ISOcat in daily life
possible uses of a large repository of widely used linguistic concepts
LREC 2012 tutorial

This ISOcat tutorial will take place at the morning (9:00 - 13:00) of Monday 21 May 2012 at LREC 2012 in Istanbul.

News

UPDATE: The presentations and exercises/answers are now linked from the tutorial agenda. Thanks to all participants for a tutorial with lively discussions!

Reminder: Register before Sunday 20 May at www.isocat.org (you’ll need your credentials to login to the ISOcat “testbed”)

Location: Dolmabahçe A, main building first floor, Istanbul Lütfi Kırdar Convention & Exhibition Centre (ICEC), Harbiye 34267, Istanbul, Turkey

Introduction

Language resources are a very valuable asset, whether they come just with metadata, or with one or several types of annotation (PoS, syntax, semantics, ...). Not only now, where they form the basis for new scientific publications, but also in de future when new research might need to reassess previous findings. In order to relate annotation or metadata schemes, for example when comparing two syntactically annotated corpora, when adding a layer of annotation making use of a previous one, or when comparing various instantiations of the 'same' annotation scheme (which may have been adapted over time), one needs information on these schemes, preferably in relation to each other, to be able to perform such a task. ISOcat can be used for such a task, alone or in combination with RELcat and SCHEMAcat. They enable you to specify relations between (parts of) schemes.
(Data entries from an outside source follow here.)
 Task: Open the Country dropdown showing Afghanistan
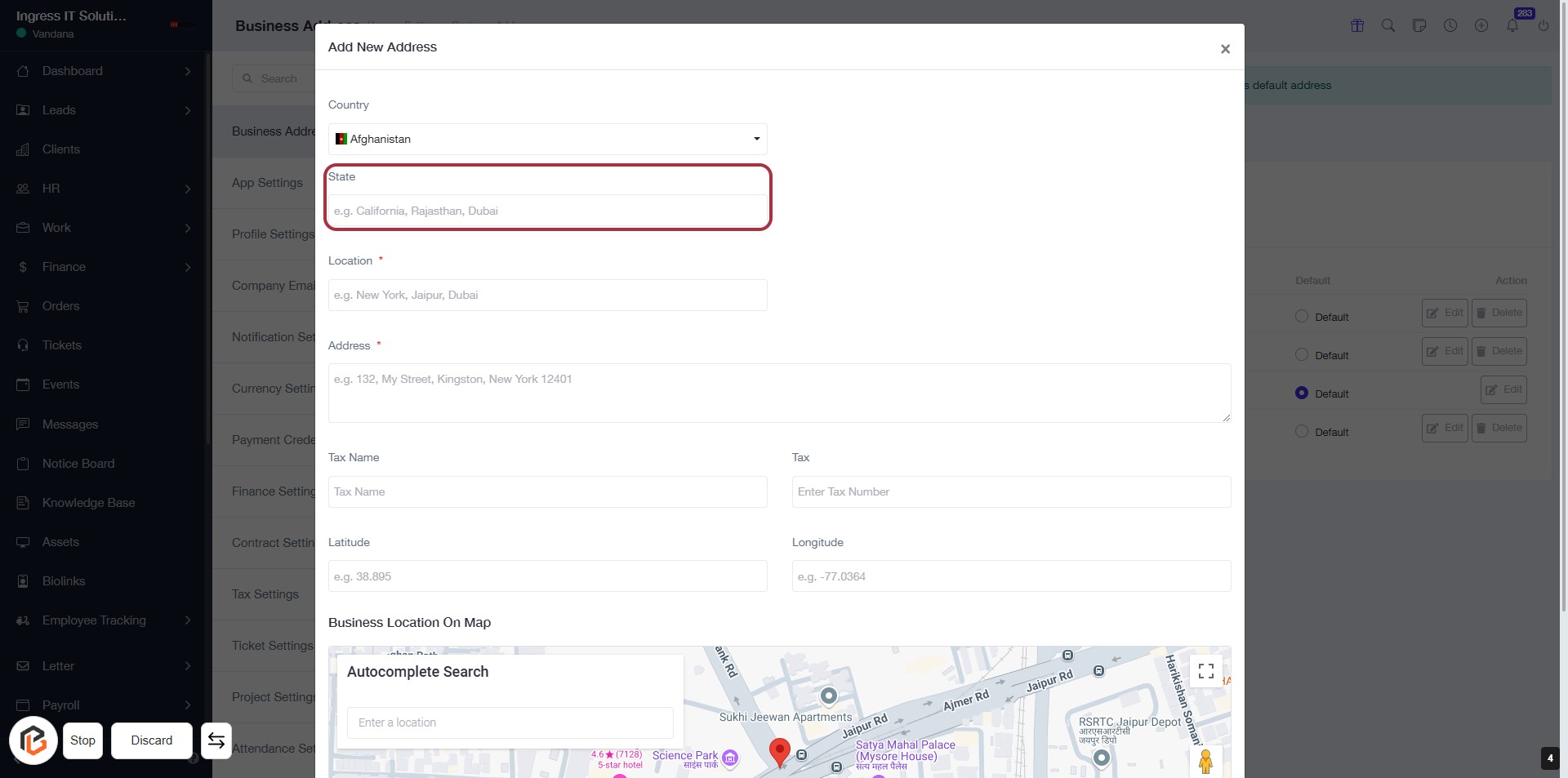pyautogui.click(x=547, y=140)
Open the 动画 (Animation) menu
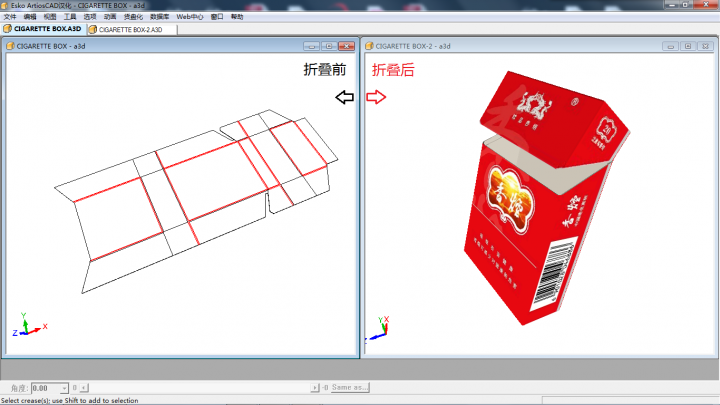Screen dimensions: 720x405 click(110, 17)
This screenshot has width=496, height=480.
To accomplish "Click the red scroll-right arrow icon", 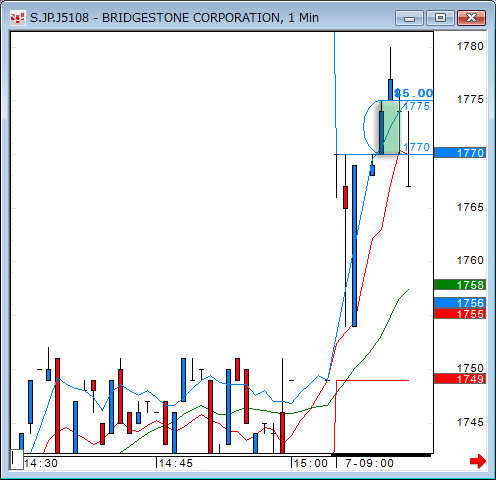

ISOcat is a linguistic concept database developed by ISO TC 37 to provide reference semantics for annotation schemata (both features/attributes and values, all of which are designated as Data Categories (DCs) in the context of the repository). Some of the DC specifications in ISOcat will be standardized, meaning that their use is promoted. These items will mainly be descriptions that are general enough to be used by as many users as possible. In some cases, however, the theoretical background of an annotation scheme presupposes different definitions from those available, which necessitates the creation of new, perhaps closely related DCs. New DCs should be related to each other and to the existing definitions, which can be achieved using RELcat and SCHEMAcat, two other registries designed to express relations between specified DCs, which are referenced using the persistent identifiers for their respective ISOcat DCs.

Aims

This tutorial will teach how to deal with DCs in ISOcat. It will provide hands on experience with the ISOcat web interface (viewer and editor), show how to find existing DCs, how and when to create new ones, how to work with DC Selections (DCS; coherent, defined sets of DCs), etc.

Instructional sessions will be alternated with practical ones as well as with reports from experienced users, who will explain why they make use of ISOcat, and what are its benefits. After the tutorial the participants should be able to decide when an existing DC can be reused, when a new one is to be defined and how this new DC relates to the existing ones. They will also be able to construct such new DCSs as well as new DCs. During the tutorial the participants will make use of the ISOcat "testbed", which will enable them to experiment without doing any harm to the "real" ISOcat.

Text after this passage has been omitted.